### Task to complete
Among the entries that follow, some lines contain the word "each". Show all of them.

### Excerpted records
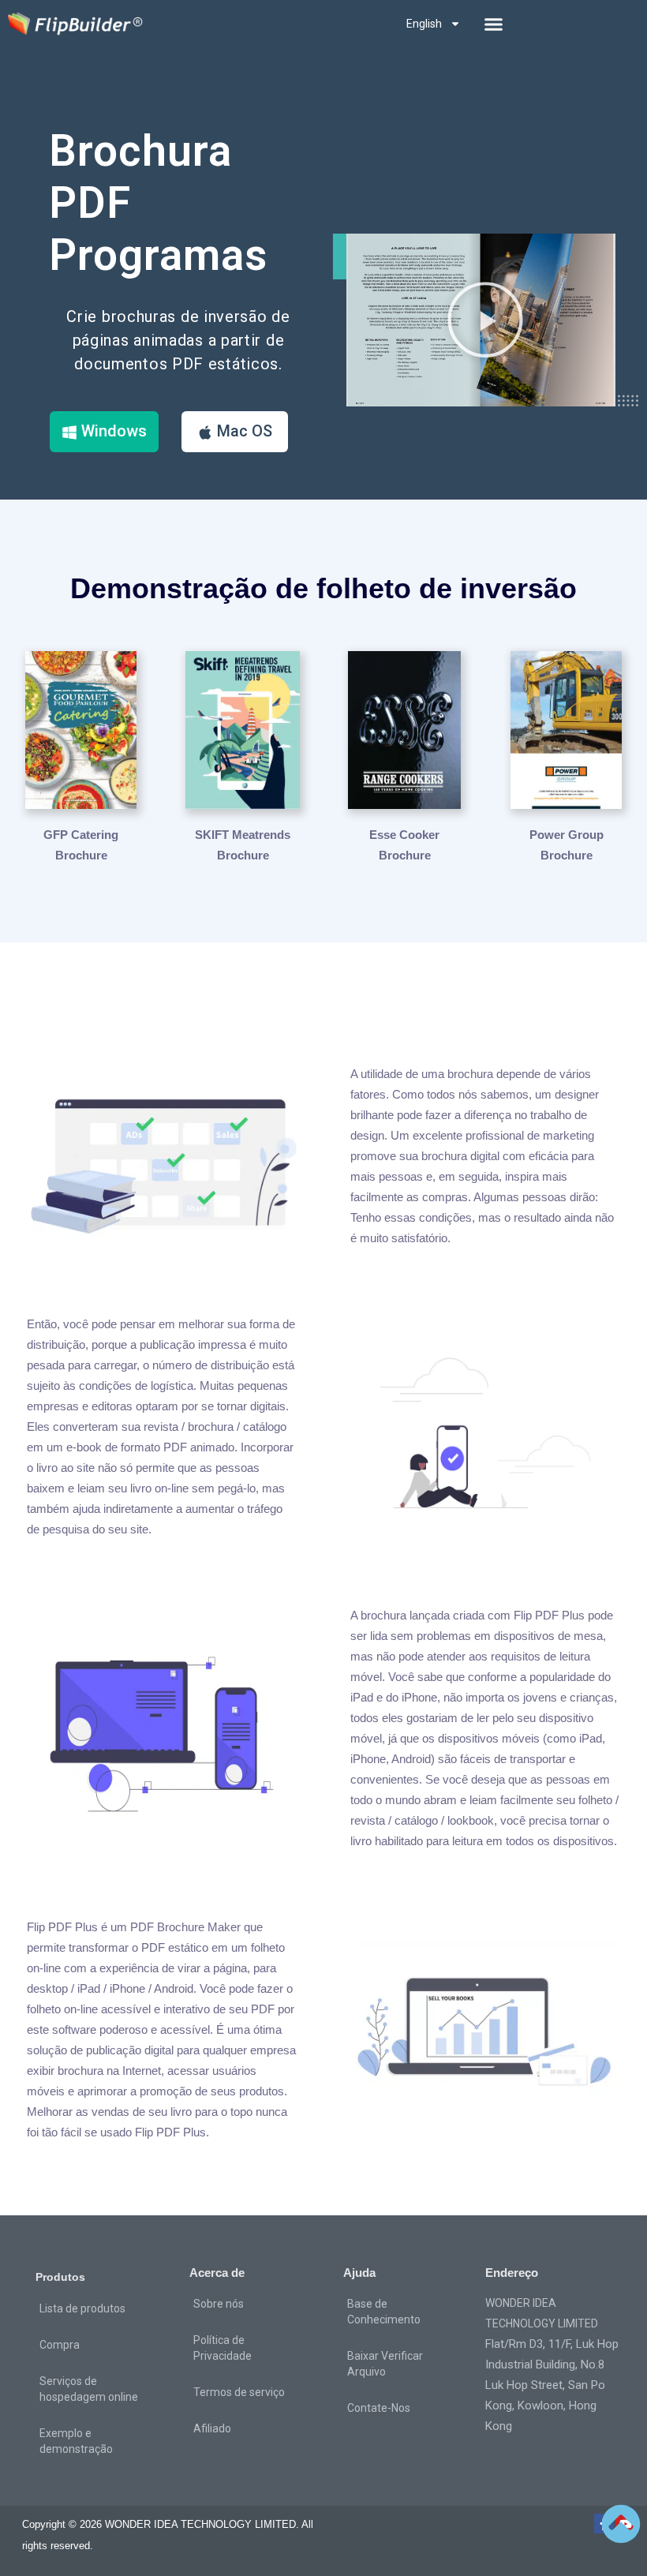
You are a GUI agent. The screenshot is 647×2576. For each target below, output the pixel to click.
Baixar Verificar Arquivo (385, 2363)
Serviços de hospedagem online (88, 2389)
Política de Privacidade (222, 2348)
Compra (59, 2344)
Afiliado (212, 2428)
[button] (494, 24)
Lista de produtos (82, 2308)
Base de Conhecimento (384, 2311)
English (424, 23)
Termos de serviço (239, 2392)
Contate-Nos (378, 2408)
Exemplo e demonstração (76, 2441)
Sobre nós (218, 2303)
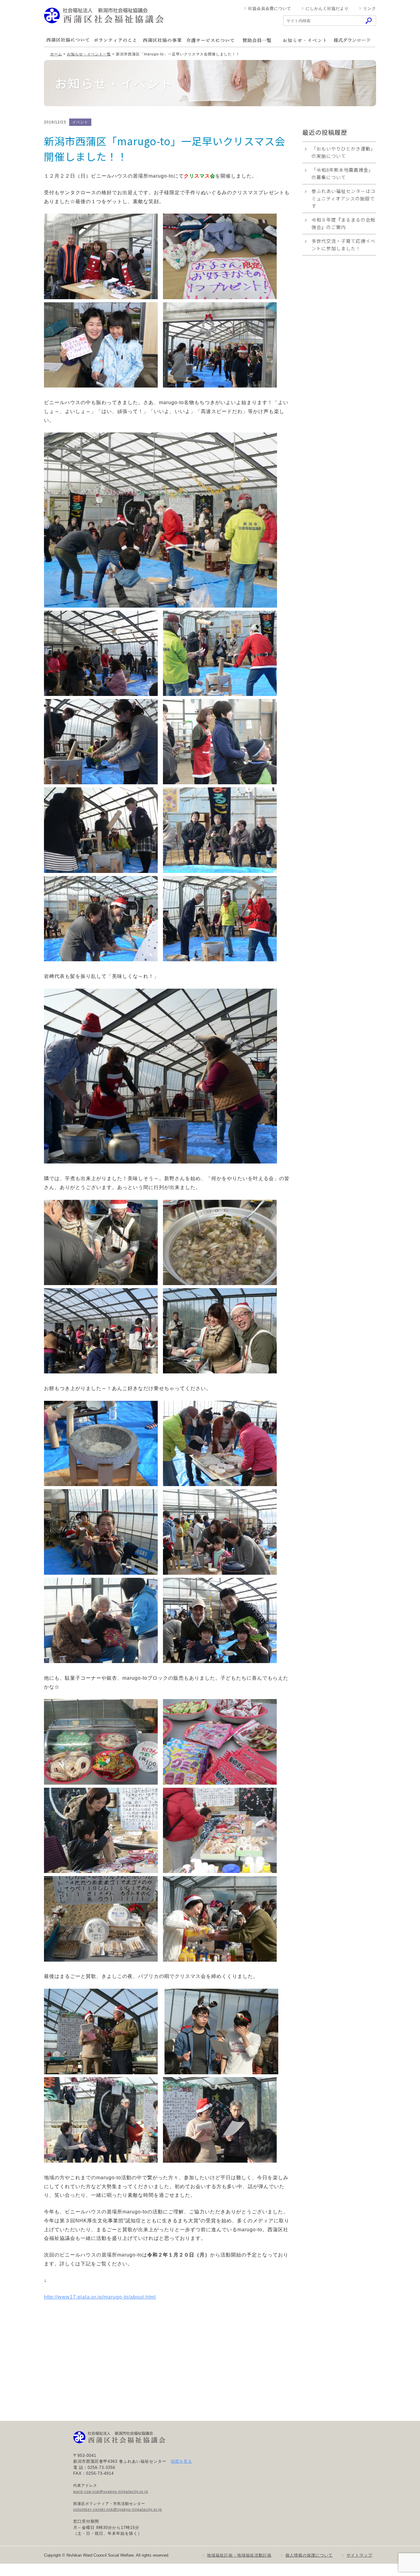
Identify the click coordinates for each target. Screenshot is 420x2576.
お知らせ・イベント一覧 (89, 54)
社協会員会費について (269, 8)
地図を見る (181, 2461)
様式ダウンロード (351, 40)
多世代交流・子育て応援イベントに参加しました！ (343, 244)
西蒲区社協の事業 (162, 40)
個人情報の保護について (309, 2555)
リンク (369, 8)
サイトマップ (359, 2555)
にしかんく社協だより (327, 8)
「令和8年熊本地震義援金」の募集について (342, 173)
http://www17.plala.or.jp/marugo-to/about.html (100, 2297)
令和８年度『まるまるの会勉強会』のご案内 (343, 223)
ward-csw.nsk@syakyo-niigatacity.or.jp (110, 2492)
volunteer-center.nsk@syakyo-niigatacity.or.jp (117, 2509)
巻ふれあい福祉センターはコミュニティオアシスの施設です (343, 198)
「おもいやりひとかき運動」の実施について (343, 152)
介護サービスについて (209, 40)
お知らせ (304, 40)
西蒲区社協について (67, 40)
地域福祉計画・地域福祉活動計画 (239, 2555)
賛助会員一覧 (257, 40)
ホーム (56, 54)
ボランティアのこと (115, 40)
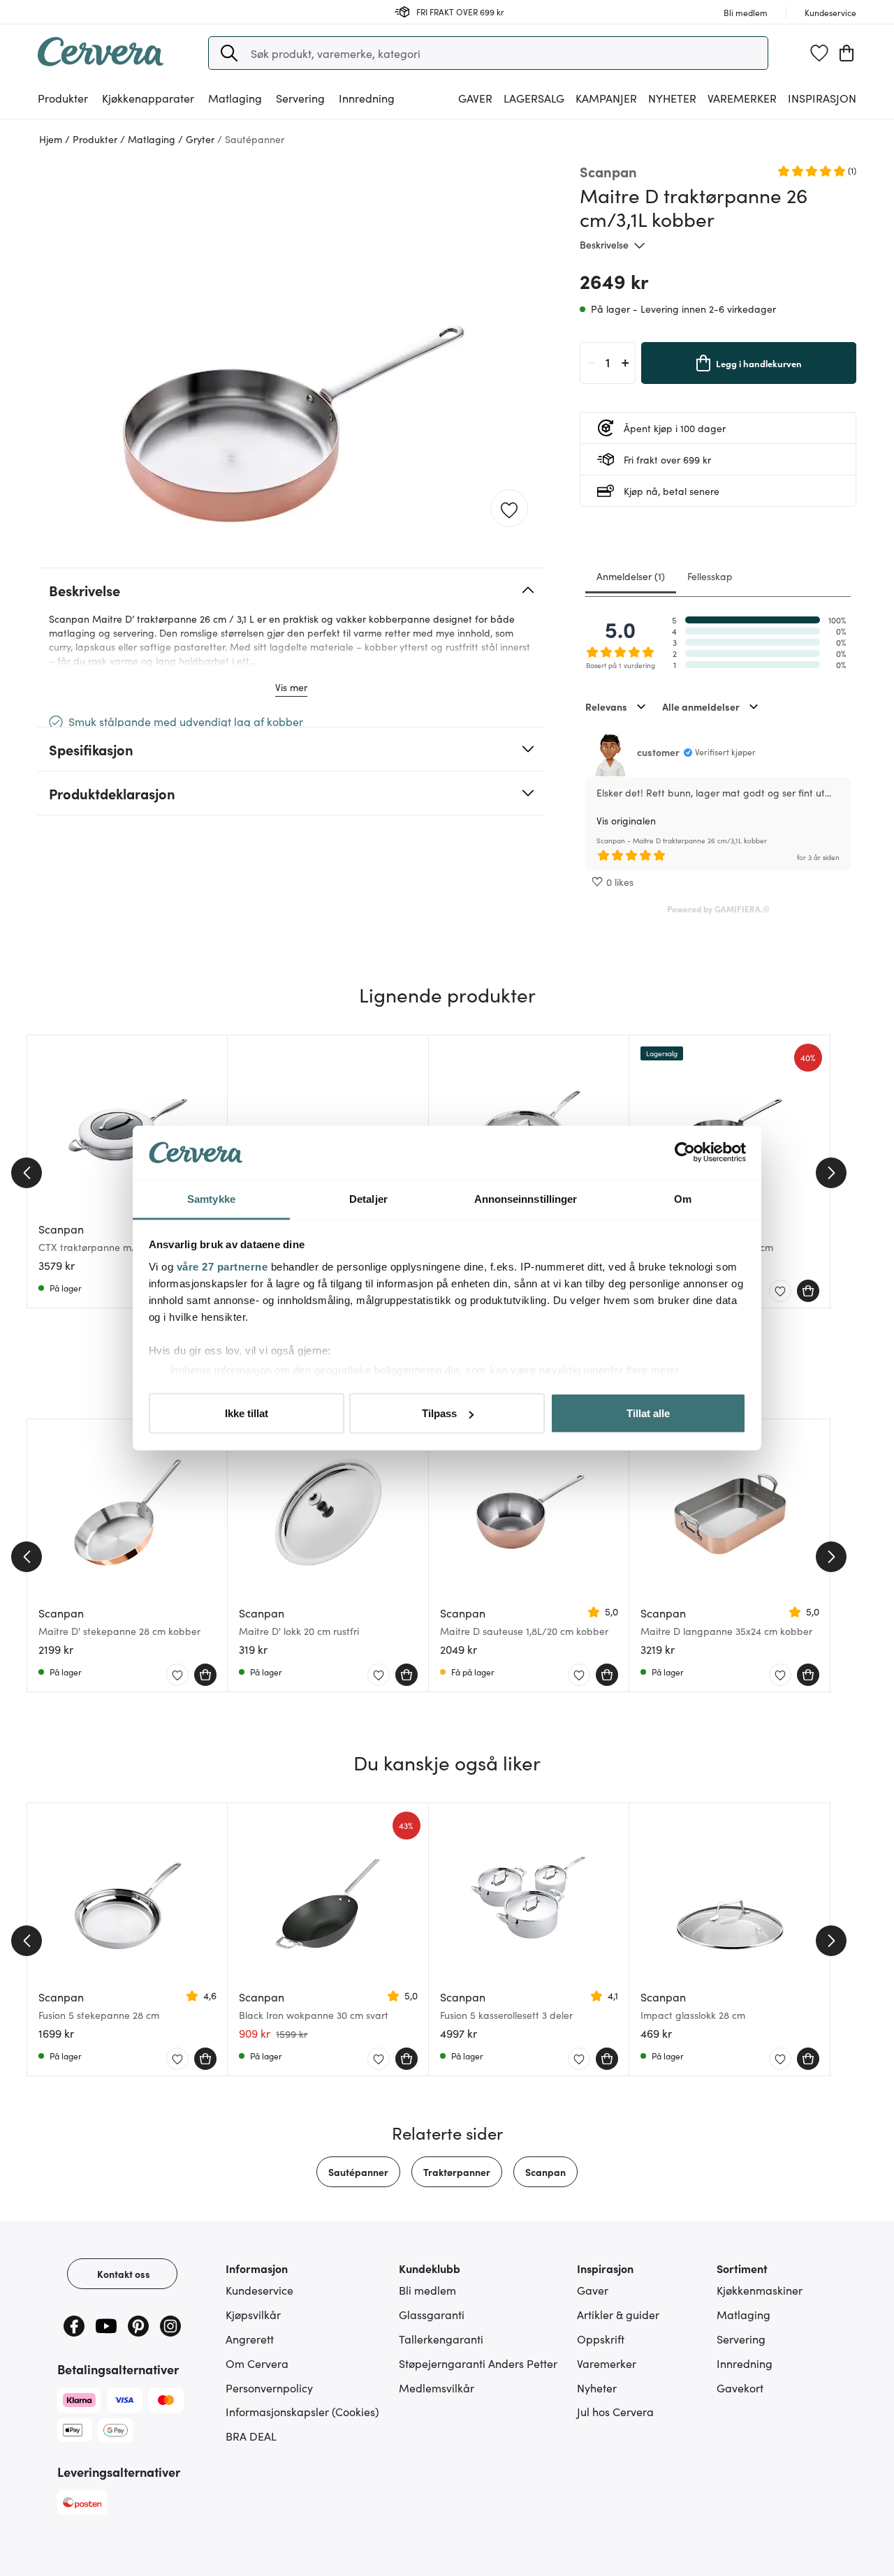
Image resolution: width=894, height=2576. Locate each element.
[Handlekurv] (846, 53)
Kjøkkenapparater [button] (148, 97)
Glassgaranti (431, 2314)
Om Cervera (257, 2363)
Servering (741, 2338)
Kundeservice (259, 2289)
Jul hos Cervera (615, 2411)
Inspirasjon (822, 97)
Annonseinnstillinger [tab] (526, 1198)
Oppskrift (600, 2338)
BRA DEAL (251, 2435)
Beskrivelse (604, 244)
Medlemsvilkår (436, 2387)
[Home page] (100, 61)
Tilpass (439, 1413)
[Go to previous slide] (26, 1172)
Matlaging (743, 2314)
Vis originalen (626, 820)
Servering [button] (300, 97)
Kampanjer (606, 97)
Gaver (592, 2289)
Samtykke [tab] (211, 1198)
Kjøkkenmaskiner (760, 2289)
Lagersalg (534, 97)
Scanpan (545, 2172)
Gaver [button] (475, 97)
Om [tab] (682, 1198)
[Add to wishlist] (509, 509)
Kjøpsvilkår (253, 2314)
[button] (229, 53)
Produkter (63, 97)
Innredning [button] (367, 97)
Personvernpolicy (269, 2387)
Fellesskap (710, 576)
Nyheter (672, 97)
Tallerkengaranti (441, 2338)
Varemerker (742, 97)
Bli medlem (427, 2289)
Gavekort (740, 2387)
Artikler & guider (618, 2314)
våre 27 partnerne (222, 1266)
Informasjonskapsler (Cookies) (302, 2411)
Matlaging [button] (235, 97)
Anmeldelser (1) (630, 576)
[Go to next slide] (831, 1172)
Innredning (744, 2363)
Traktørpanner (456, 2172)
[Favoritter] (819, 53)
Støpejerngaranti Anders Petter (478, 2363)
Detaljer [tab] (368, 1198)
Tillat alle (648, 1413)
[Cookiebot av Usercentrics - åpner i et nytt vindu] (685, 1152)
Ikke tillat (246, 1413)
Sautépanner (358, 2172)
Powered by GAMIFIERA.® (718, 909)
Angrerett (250, 2338)
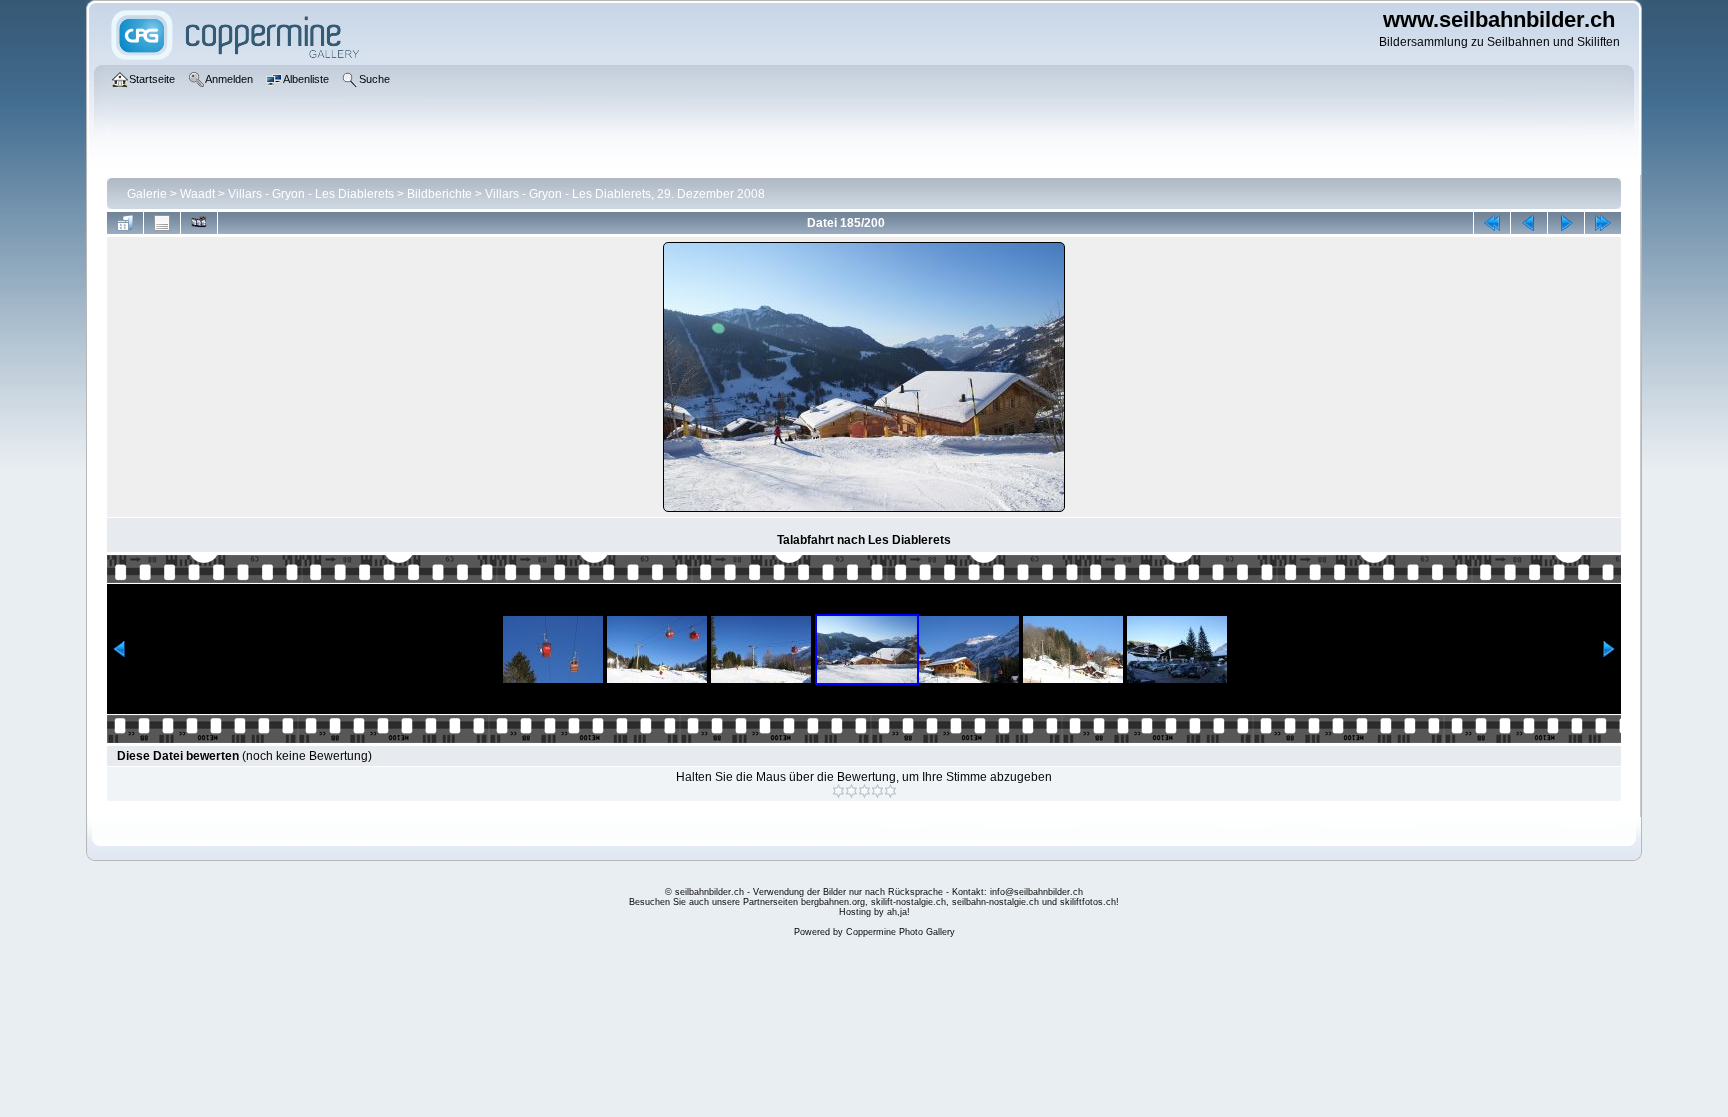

### Result
You are a GUI agent. The screenshot is 647×2576. For each target below, output the pixel to click.
Identify the click coordinates for each target. Screenshot is 420x2576.
Image resolution: width=894, height=2576. Locate each element.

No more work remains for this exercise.